Only obliged to the public

But to move to the Federal Republic? He considered it after the Prague Spring in the certainty of finding a dictatorship of the mausoleum in his homeland. He renounced this step, "the home remains home, because in Czech I can express myself best".

That would not have angered him the partly emigrated opposition of his homeland. Probably, however, that Karel Gott signed a party-issued appeal against the Charta 77 group - just when he changed in Germany with the song of the "Bee Maja" Schnulzier to Bierzeltsänger. Whether he did it heartily or out of pure will, not through political dissidence to get any more performances? Karel Gott has never really explained this.

But when in 2009 he was awarded a medal by the Czech President Václav Klaus for the services rendered to his country, Karel Gott responded to criticism of this honor angrily: by stinky fingers in the current cameras of the TV Prima channel. The fat post-socialist discourses on discourse were never Karel Gotts thing. He gladly declared himself an apolitical artist who was only obliged to the public.

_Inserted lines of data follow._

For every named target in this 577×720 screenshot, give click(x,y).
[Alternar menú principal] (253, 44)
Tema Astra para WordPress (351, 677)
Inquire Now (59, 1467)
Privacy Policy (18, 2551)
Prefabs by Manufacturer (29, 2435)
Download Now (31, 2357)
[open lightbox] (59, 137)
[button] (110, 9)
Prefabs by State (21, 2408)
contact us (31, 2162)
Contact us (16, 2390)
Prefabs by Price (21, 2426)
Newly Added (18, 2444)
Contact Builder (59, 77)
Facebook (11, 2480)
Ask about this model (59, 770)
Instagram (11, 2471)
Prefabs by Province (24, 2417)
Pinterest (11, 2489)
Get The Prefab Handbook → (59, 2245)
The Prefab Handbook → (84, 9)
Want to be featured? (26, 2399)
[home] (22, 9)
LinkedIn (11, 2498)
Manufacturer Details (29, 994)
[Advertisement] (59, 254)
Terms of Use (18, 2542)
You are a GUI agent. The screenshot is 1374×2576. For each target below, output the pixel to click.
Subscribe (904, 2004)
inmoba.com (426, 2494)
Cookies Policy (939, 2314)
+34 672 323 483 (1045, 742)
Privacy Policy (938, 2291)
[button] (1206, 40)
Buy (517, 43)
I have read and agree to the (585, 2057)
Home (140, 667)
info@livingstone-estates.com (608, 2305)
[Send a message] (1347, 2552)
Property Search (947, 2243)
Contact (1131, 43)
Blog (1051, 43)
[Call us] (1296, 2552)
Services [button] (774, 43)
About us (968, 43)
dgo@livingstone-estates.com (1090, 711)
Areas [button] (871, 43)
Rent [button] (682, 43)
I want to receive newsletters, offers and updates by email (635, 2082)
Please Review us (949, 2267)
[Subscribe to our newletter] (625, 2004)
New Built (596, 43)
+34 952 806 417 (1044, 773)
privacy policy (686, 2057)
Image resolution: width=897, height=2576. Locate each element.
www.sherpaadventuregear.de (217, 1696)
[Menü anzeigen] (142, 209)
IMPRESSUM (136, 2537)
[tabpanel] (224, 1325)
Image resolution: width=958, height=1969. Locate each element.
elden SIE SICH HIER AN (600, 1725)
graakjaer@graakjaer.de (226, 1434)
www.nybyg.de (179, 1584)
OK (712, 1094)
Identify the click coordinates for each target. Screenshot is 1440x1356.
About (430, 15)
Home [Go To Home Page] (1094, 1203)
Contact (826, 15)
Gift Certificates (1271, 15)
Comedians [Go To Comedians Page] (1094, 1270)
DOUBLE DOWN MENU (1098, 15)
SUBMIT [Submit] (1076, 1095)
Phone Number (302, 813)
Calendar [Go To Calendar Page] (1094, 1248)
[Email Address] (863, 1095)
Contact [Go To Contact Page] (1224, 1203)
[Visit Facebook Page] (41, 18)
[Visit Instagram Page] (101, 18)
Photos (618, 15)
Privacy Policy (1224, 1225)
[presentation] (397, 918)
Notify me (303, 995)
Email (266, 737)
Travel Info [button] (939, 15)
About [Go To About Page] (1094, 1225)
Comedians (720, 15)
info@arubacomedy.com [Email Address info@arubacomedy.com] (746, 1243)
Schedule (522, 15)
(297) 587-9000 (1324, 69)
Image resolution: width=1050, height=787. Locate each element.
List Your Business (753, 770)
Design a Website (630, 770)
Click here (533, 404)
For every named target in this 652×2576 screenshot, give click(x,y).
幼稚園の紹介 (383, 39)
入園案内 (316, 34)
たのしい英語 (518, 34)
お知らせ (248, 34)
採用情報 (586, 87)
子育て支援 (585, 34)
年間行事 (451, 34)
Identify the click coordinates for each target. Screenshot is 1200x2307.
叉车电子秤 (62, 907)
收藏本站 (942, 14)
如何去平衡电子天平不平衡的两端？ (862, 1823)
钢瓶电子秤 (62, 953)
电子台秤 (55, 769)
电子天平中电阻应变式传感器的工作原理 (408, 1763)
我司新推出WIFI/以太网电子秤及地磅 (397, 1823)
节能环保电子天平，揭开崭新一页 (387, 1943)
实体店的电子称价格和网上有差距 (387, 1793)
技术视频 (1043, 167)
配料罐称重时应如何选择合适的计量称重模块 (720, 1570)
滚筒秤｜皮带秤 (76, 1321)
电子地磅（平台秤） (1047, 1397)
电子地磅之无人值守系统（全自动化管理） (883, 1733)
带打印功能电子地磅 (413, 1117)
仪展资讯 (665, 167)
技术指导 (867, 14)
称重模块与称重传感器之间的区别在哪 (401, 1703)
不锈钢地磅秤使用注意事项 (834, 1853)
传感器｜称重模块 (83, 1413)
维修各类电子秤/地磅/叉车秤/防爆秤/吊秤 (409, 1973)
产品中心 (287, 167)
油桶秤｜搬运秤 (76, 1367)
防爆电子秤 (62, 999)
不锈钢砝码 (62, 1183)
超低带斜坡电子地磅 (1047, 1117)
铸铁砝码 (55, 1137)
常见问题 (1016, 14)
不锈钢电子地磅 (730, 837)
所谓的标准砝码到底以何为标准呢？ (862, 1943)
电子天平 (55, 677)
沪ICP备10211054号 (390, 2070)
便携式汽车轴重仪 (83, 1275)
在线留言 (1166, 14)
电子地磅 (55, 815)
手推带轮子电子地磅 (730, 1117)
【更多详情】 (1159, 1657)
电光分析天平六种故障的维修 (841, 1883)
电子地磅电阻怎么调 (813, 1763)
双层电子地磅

The time had passed over him in the last decades anyway. In 2000, he recorded the Alphaville hit "Forever Young" (a "forever young") smart - a version that in 2008 was the basis for a hit with Bushido. The song is an aesthetic principle of hope - without the proud tearfulness of all "My Way" epigones.

Karel Gott was diagnosed with malignant cancer in October 2015; later he claimed to have survived her. In May of this year he recorded a new duet with his 13-year-old daughter. Now the singer, who has entered the song of the bee Maja in the German children's song canon, has died. He was 80 years old.